ViiV Healthcare ULC v Teva Canada Limited, 2015 FCA 93 - The FCA confirmed that paragraph 4(2)(a) of the Patented Medicines (Notice of Compliance Regulations) requires that a patent listed on the register requires an “exacting threshold of specificity” between what is claimed in the patent and what has been approved in the Notice of Compliance. However, proposed amendments to the PM(NOC) Regulations would reverse this holding.
Commissioner’s Decision #1376 - The Application, which sought to patent what is essentially one manifestation of the hydrogen economy, was rejected for ambiguity since the Application’s use of the term “water… inputs” as claimed was not supported by the description. Water is only ever described as taking part in intermediary steps in the claimed method, not as an energy input, as in hydroelectric power.
Lundbeck Canada Inc v Canada (Health), 2014 FC 1049 - How should overlapping expert costs be allocated? Three parties each sought a Notice of Compliance (NOC) for the same drug, and the innovator relied on much the same expert evidence in each proceeding but costs were not precisely allocated among the three proceedings.
Wolfe v Shawcor Ltd, 2015 ABQB 181 - The Alberta Court determined that a corporation that assigned all of its confidential intellectual property has no standing to sue for breach of that confidential information.
Newco Tank Corp v Canada (Attorney General) 2015 FCA 47 - The Board made a reasonable factual finding when it found that the background knowledge of the person skilled in the art was described in the background information of a patent. This determination was instrumental in the Board’s determination that the patent was obvious.

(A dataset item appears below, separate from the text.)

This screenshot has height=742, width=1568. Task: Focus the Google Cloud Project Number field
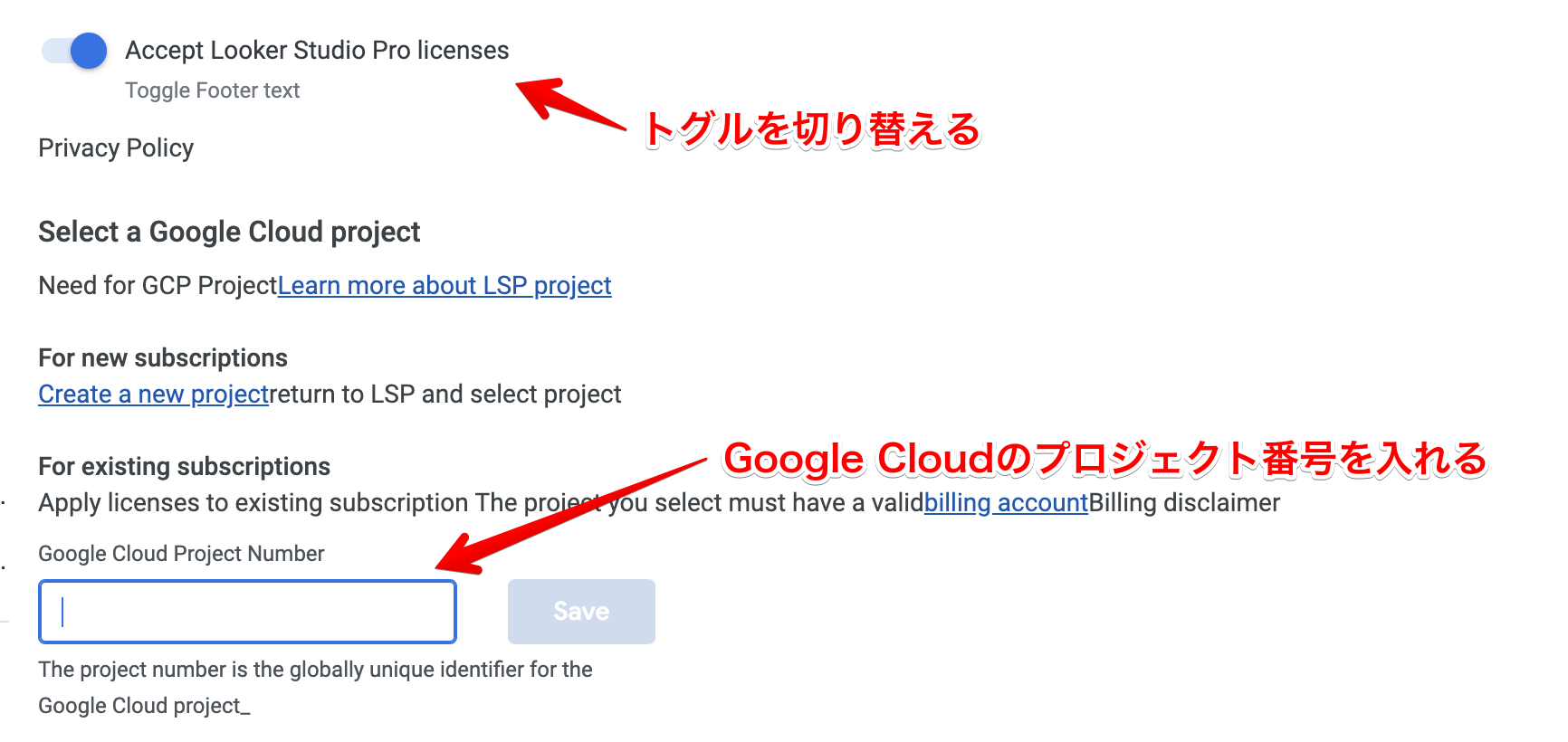coord(247,612)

Eli Lilly Inc v Mylan Pharmaceuticals ULC, 2015 FC 178 - Mylan did not infringe the ‘948 Patent because the Mylan’s tadalafil compound did not have the claimed particle size distribution and the formulation did not contain the claimed concentration of hydrophilic binder. The Court rejected two purposive arguments by Eli Lilly in favour of a more literal reading of the patent.
The Catalyst Capital Group Inc v Moyse, 2014 ONSC 6442 - An injunction was ordered to prevent Brandon Moyse from working at and divulging confidential information to a competing investment firm, citing Moyse's disregard for and understanding of confidential information when he sent confidential memos to the competing firm as a writing sample pursuant to a job application.
Alcon Canada Inc v Cobalt Pharmaceuticals Company, 2014 FC 149 - The Court examined in detail a number of experiments disclosed in the patent that were said to establish the claimed utility, but the experiments did not demonstrate or soundly predict utility for the broad ranges of molecular weight and chemical concentration claimed.
Eli Lilly Canada v Canada (Attorney General), 2014 FC 152 - This decision clearly states that a higher level of specificity is required to adhere to the Regulations than is required for an element to be claimed as a matter of claim construction.